Mira Kamdar ’80 (French)

Occupation: Author, journalist, foreign-policy expert

Watson project: Folk Fiddling in France’s Massif Central

What was your plan? I wanted to learn more about a French folk-music tradition that intrigued me, but that I knew little about.

What actually happened? I had a perfect Watson year. A friend lent me a 1958 old Peugeot 403 that I repaired enough to use. I traveled, mostly alone, all over the central mountains of France with my violin, a notebook and a tape recorder. I quickly found some young people who were collecting traditional music and who introduced me to several old fiddle players in remote villages. I spent cold winter nights playing with local musicians in front of vast stone fireplaces in their homes or at village dances. I walked on narrow mountain roads between villages at midnight on Easter eve, playing music only played on that night and being welcomed into homes where people offered me and my fellow musicians eggs and wine. I made a video documentary on the relationship between these old fiddlers, who had largely stopped playing after WWII, and the young musicians and ethnomusicologists who befriended them, got them to play again, and recorded and documented the music.

What did you learn? I discovered much about fading French peasant life beyond its disappearing musical traditions. I also learned a lot of French fiddle tunes, and I made friends for life. My understanding of France was changed by that year in a remote area of the country.

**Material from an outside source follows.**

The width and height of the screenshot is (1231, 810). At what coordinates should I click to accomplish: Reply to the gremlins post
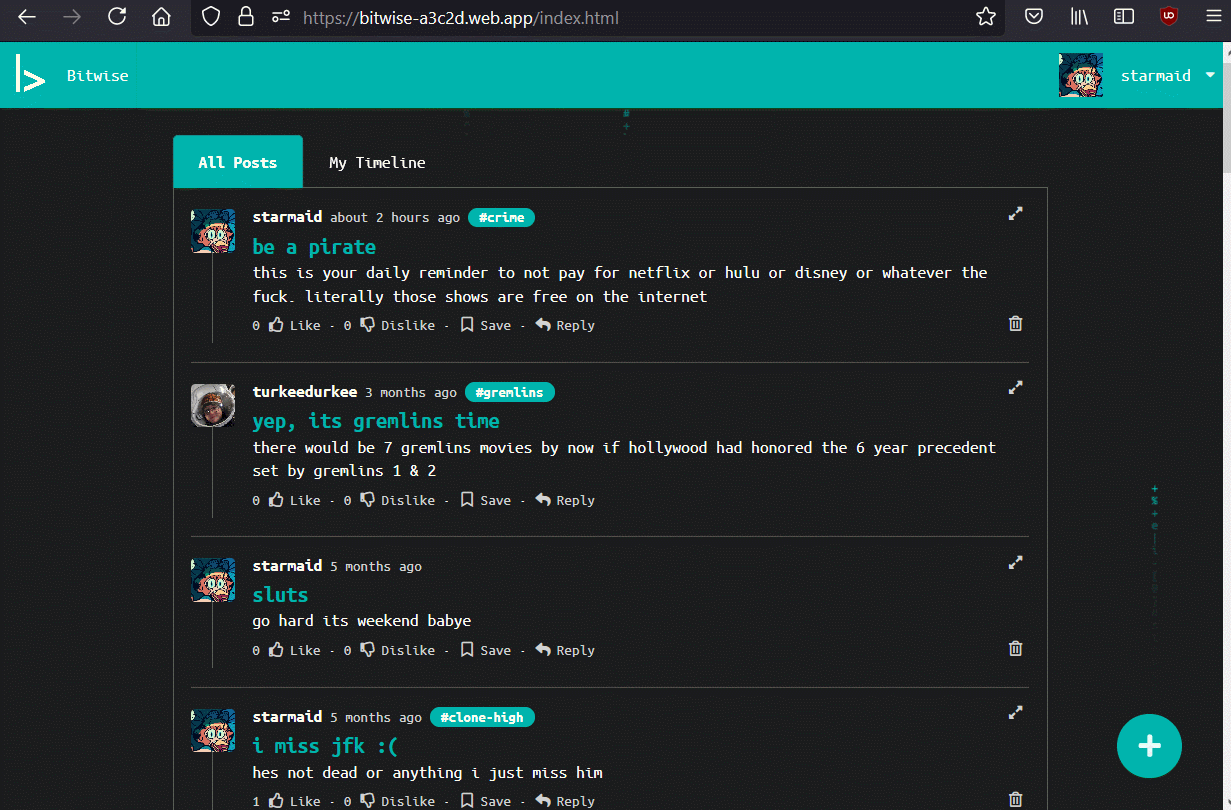coord(565,500)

Where did you go from there? I earned a PhD from UC Berkeley in French. I've worked as a university professor, a foreign-policy expert, and wrote three books, India In the 21st Century, Planet India and Motiba’s Tattoos. I was the Paris-based member of the New York Times Editorial Board, writing on international affairs, for several years. I’ve also renovated several houses and apartment and still play violin occasionally.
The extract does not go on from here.